* _TRY IT_
Find each line below containing the word "screenshot" and copy it.

* _INFORMATION SUPPLIED_
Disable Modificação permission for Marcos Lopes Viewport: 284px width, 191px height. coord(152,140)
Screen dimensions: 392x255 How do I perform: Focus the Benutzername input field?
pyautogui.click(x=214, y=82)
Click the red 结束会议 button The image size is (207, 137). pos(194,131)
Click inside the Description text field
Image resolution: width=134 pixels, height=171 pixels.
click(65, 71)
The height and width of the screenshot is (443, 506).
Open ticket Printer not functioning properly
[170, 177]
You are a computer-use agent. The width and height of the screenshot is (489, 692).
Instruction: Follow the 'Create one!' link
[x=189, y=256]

---

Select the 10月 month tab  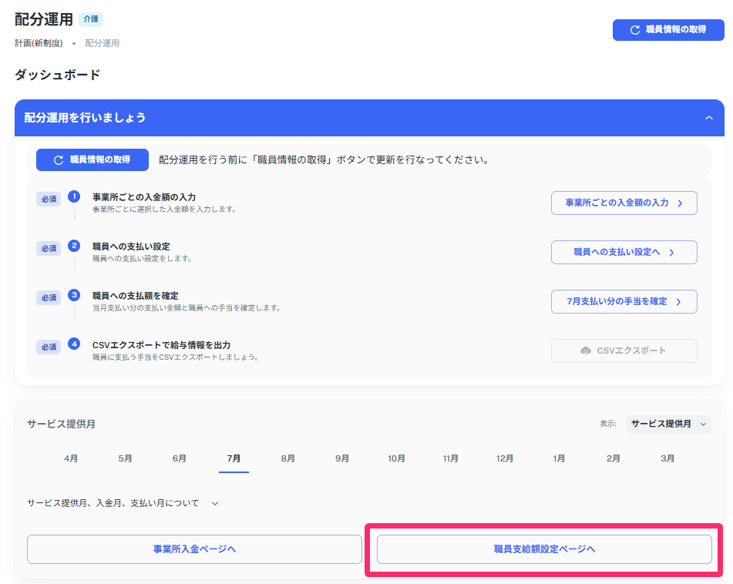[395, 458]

...

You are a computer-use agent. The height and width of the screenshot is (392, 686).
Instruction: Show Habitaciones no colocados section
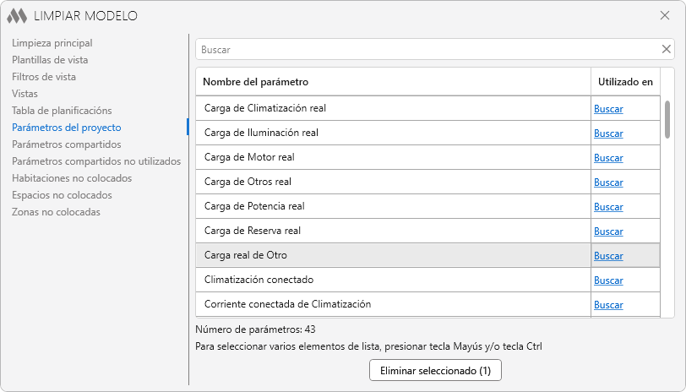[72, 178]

* _TASK RESPONSE_
The height and width of the screenshot is (443, 506).
You are a computer-use agent. The width and height of the screenshot is (489, 692).
You are a computer-use agent. The height and width of the screenshot is (392, 686).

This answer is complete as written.